— start Given entries —

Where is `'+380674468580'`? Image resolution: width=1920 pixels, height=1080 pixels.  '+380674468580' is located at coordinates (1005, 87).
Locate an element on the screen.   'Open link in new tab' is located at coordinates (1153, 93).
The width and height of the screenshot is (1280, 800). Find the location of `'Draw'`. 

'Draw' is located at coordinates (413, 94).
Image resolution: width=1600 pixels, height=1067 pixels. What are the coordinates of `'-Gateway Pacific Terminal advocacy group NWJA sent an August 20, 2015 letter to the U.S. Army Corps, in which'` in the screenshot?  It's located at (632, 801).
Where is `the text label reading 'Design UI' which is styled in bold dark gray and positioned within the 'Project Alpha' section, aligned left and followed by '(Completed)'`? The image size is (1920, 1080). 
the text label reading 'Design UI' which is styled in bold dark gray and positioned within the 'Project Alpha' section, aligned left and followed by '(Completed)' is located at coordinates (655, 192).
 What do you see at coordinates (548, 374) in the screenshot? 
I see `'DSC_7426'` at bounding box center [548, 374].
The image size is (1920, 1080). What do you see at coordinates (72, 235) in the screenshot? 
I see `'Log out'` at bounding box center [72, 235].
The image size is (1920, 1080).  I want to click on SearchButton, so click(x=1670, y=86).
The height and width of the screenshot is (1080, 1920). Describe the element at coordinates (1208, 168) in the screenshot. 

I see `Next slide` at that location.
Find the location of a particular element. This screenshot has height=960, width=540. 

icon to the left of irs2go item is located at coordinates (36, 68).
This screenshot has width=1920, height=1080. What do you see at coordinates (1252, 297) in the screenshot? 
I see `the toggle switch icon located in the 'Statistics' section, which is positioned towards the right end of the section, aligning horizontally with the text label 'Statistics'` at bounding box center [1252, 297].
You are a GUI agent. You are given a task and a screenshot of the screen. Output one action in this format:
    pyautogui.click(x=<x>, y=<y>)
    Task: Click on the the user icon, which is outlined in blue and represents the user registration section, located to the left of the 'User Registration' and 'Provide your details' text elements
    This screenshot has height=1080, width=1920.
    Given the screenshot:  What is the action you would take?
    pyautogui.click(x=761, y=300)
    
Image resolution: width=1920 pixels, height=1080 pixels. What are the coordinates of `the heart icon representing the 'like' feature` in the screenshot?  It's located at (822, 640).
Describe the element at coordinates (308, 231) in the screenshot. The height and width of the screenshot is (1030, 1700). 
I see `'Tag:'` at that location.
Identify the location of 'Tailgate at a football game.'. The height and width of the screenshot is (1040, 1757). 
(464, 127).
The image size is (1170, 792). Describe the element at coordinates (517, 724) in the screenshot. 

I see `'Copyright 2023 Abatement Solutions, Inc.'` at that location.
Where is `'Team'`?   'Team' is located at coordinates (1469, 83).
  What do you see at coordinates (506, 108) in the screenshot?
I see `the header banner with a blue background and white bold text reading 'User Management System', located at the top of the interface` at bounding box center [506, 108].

— end Given entries —

**Prompt**. Copy out every one of the lines above word for word, without changing anything.

**Exercise answer**.
Where is `'+380674468580'`? Image resolution: width=1920 pixels, height=1080 pixels.  '+380674468580' is located at coordinates (1005, 87).
Locate an element on the screen.   'Open link in new tab' is located at coordinates (1153, 93).
The width and height of the screenshot is (1280, 800). Find the location of `'Draw'`. 

'Draw' is located at coordinates (413, 94).
Image resolution: width=1600 pixels, height=1067 pixels. What are the coordinates of `'-Gateway Pacific Terminal advocacy group NWJA sent an August 20, 2015 letter to the U.S. Army Corps, in which'` in the screenshot?  It's located at (632, 801).
Where is `the text label reading 'Design UI' which is styled in bold dark gray and positioned within the 'Project Alpha' section, aligned left and followed by '(Completed)'`? The image size is (1920, 1080). 
the text label reading 'Design UI' which is styled in bold dark gray and positioned within the 'Project Alpha' section, aligned left and followed by '(Completed)' is located at coordinates (655, 192).
 What do you see at coordinates (548, 374) in the screenshot? 
I see `'DSC_7426'` at bounding box center [548, 374].
The image size is (1920, 1080). What do you see at coordinates (72, 235) in the screenshot? 
I see `'Log out'` at bounding box center [72, 235].
The image size is (1920, 1080).  I want to click on SearchButton, so click(x=1670, y=86).
The height and width of the screenshot is (1080, 1920). Describe the element at coordinates (1208, 168) in the screenshot. 

I see `Next slide` at that location.
Find the location of a particular element. This screenshot has height=960, width=540. 

icon to the left of irs2go item is located at coordinates (36, 68).
This screenshot has width=1920, height=1080. What do you see at coordinates (1252, 297) in the screenshot? 
I see `the toggle switch icon located in the 'Statistics' section, which is positioned towards the right end of the section, aligning horizontally with the text label 'Statistics'` at bounding box center [1252, 297].
You are a GUI agent. You are given a task and a screenshot of the screen. Output one action in this format:
    pyautogui.click(x=<x>, y=<y>)
    Task: Click on the the user icon, which is outlined in blue and represents the user registration section, located to the left of the 'User Registration' and 'Provide your details' text elements
    This screenshot has height=1080, width=1920.
    Given the screenshot:  What is the action you would take?
    pyautogui.click(x=761, y=300)
    
Image resolution: width=1920 pixels, height=1080 pixels. What are the coordinates of `the heart icon representing the 'like' feature` in the screenshot?  It's located at (822, 640).
Describe the element at coordinates (308, 231) in the screenshot. The height and width of the screenshot is (1030, 1700). 
I see `'Tag:'` at that location.
Identify the location of 'Tailgate at a football game.'. The height and width of the screenshot is (1040, 1757). 
(464, 127).
The image size is (1170, 792). Describe the element at coordinates (517, 724) in the screenshot. 

I see `'Copyright 2023 Abatement Solutions, Inc.'` at that location.
Where is `'Team'`?   'Team' is located at coordinates (1469, 83).
  What do you see at coordinates (506, 108) in the screenshot?
I see `the header banner with a blue background and white bold text reading 'User Management System', located at the top of the interface` at bounding box center [506, 108].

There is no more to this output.